PASSAGE ::
Updated: Dec 10, 2018
An early morning fog had blanketed Cataloochee Valley in the Great Smoky Mountains. In the distance I could barely see the slight outline of a large bull Elk moving through the grass. The morning was strangely silent...until the pulsing roar of an Elk bugle ripped through the valley floor.
When my cousin first announced Asheville as the venue for her early October wedding, I immediately knew I would be driving down a day early to have my first experience with the Great Smoky Mountain Elk. I've spent a decent amount of time out west in Rocky Mountain NP, photographing and observing Elk during the rut and its hard to match the feeling of a bull Elk bugle, reverberating through your body. I had always wanted to visit the reintroduced Elk of Appalachia and this was the perfect opportunity.
Up until the late 1700's, Elk were a common site in southern Appalachia and elsewhere in the mountainous regions of the eastern U.S. Due to overhunting and habitat loss though, the Elk were completely wiped out from this region by 1800. However, all of that changed in 2001/2002 when the National Park Service successfully (for the most part) re-introduced them to the park.
The day before the wedding, I woke up well before the sun and quickly drove the approximate 40 miles to Cataloochee Valley. The first half of the drive is a breeze, with the second half consisting of winding dirt roads as you descend into the valley floor. Finding Elk was relatively easy, as there were roughly 5 other cars that had already arrived before me and photographers were getting out armed with their telephoto lenses. I quickly parked along the road, making sure not to block the path of other vehicles, and stepped out of the car to get a better view of the small herd moving through the fog. It didn't take long for the dominant bull in the field to start bugling and without firing a single shot I knew the trip had been a success. Hell yes!

MATERIAL PROVIDED ::
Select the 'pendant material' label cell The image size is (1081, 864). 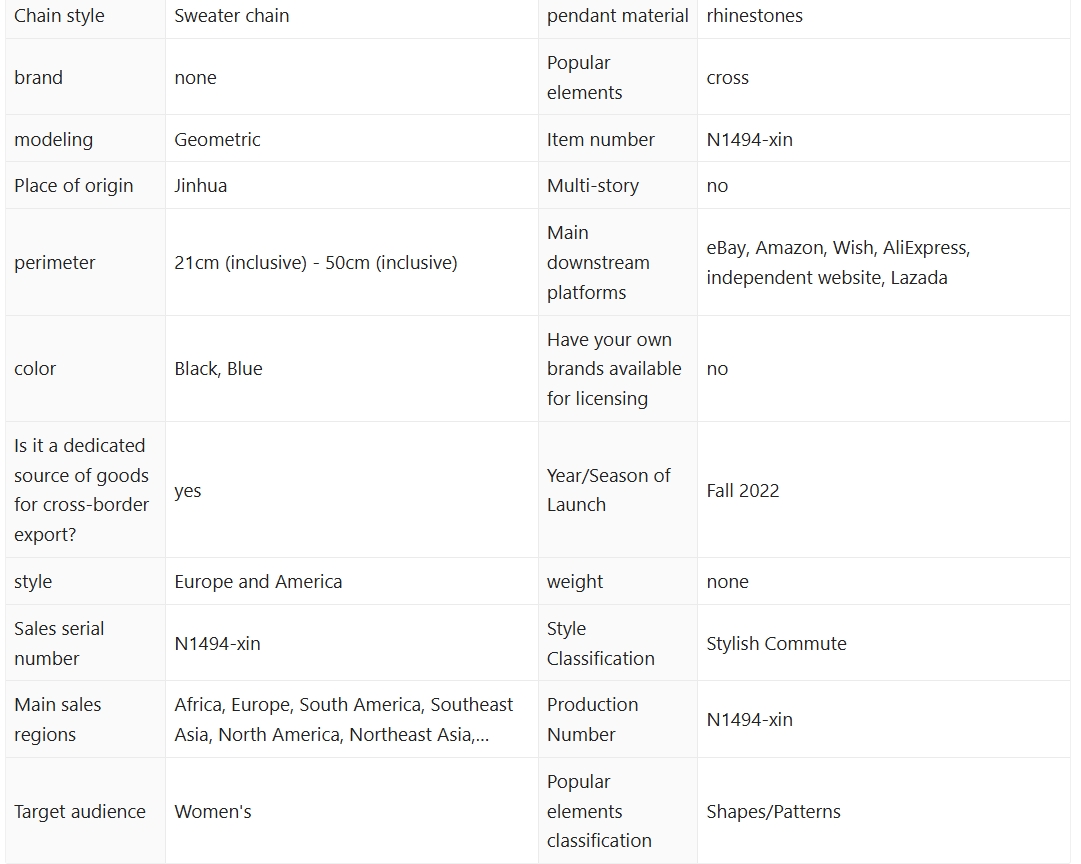tap(617, 16)
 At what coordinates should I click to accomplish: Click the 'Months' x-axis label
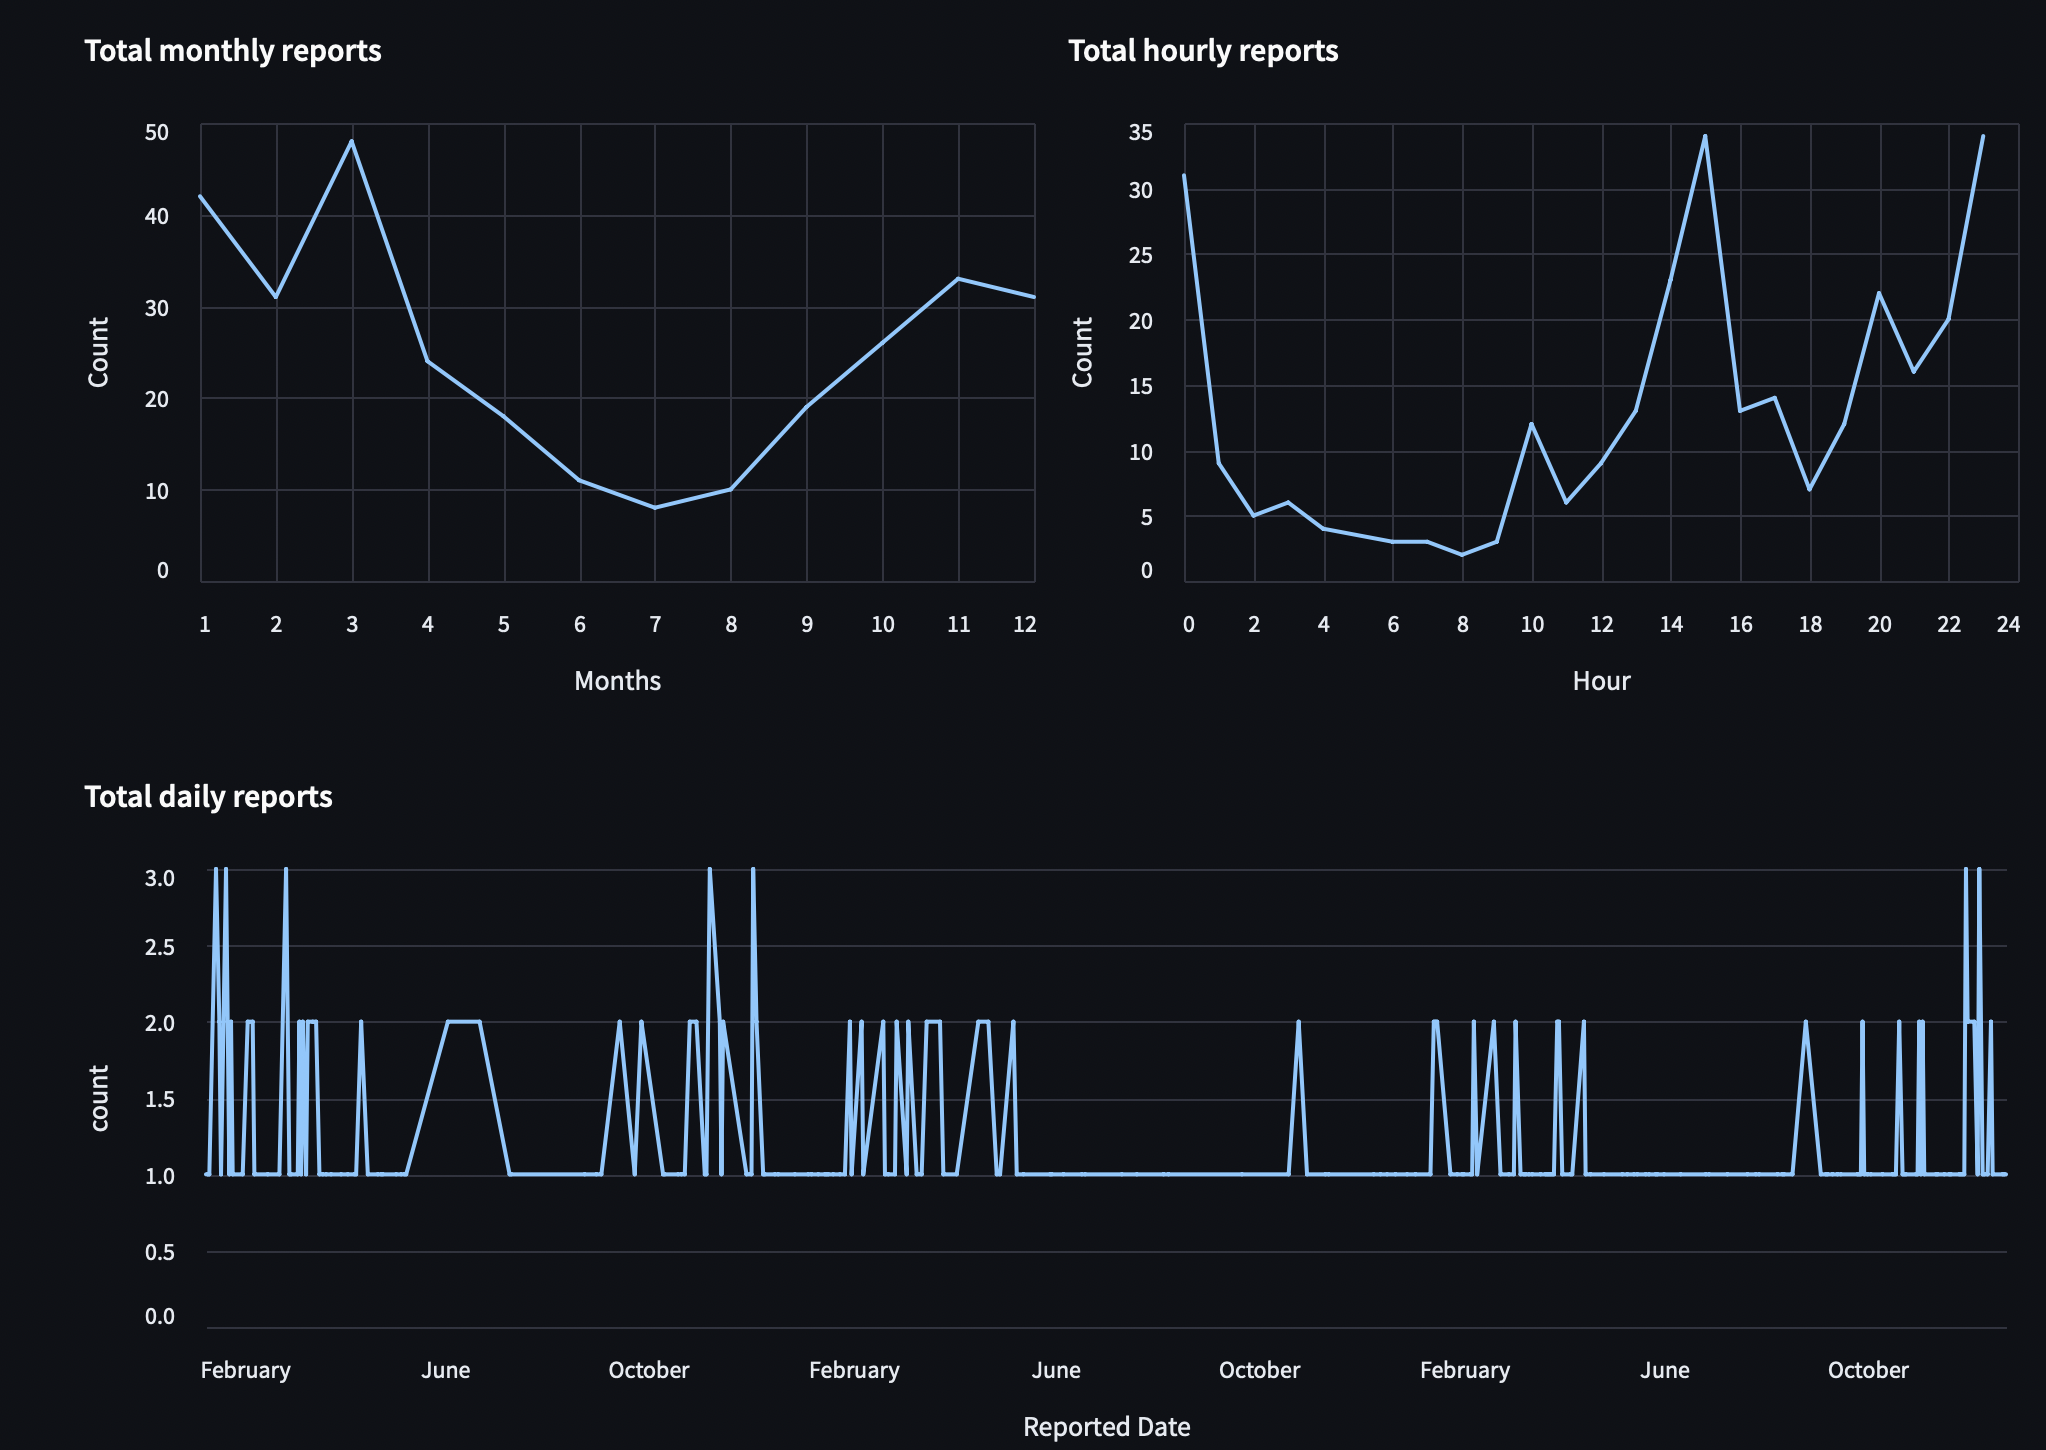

WHAT THIS EXERCISE ASKS ::
[A] According to the Cataloochee Valley elk passage, by what year had elk been completely eliminated from southern Appalachia?
[B] Resume the Cataloochee Valley elk passage, picking up after its final sentence.
The listing comes from a source unrelated to the Cataloochee Valley elk passage.

ANSWERS TO EACH TASK ::
[A] By 1800.

[B]
Over the next three hours, I slowly followed a dominant bull and his harem as they moved between the different meadows throughout the valley to feed. The fog was the perfect backdrop to the photo I had imagined in my head and really gave the morning a very eerie and ghostly feeling. There were times when it was hard to work with, as everything was covered in a white cloud but patience often prevailed when the Elk would move to the front of the fog, allowing for a sharp shot with the foggy backdrop. There were roughly 10 cows in this bulls harem and at times he would come within 25 yards (I was safely behind my car) and chase smaller, satellite bulls away and quickly return to the meadow to feed and follow his cows. Those moments were the perfect photo opportunity as he would often bugle and pose perfectly with steam coming from his mouth. The hair on my neck would stand up almost every time he came that close, such an incredible feeling. Around 10 AM, just as the light was hitting the valley floor and the temperature was starting to increase, all of the Elk disappeared into the shade of the forest just as I anticipated. Overall, it was well worth the early morning trip and in the future I might plan for a long camping weekend in order to spend more time with these incredible animals.
Camera: Canon 7d Mark II
Lens: Canon 70-300mm f4/5.6L
Get there well before the sun is up as the Elk are usually only active in the early mornings and late evenings.
Rut begins in September and goes throughout October.
Allow at least 40 minutes once you get off the highway to reach the valley. The road is in good shape but it is dirt and littered with pot holes.
Don't enter the meadows as it's against the law during the rut.
Stay by your car and never approach the Elk.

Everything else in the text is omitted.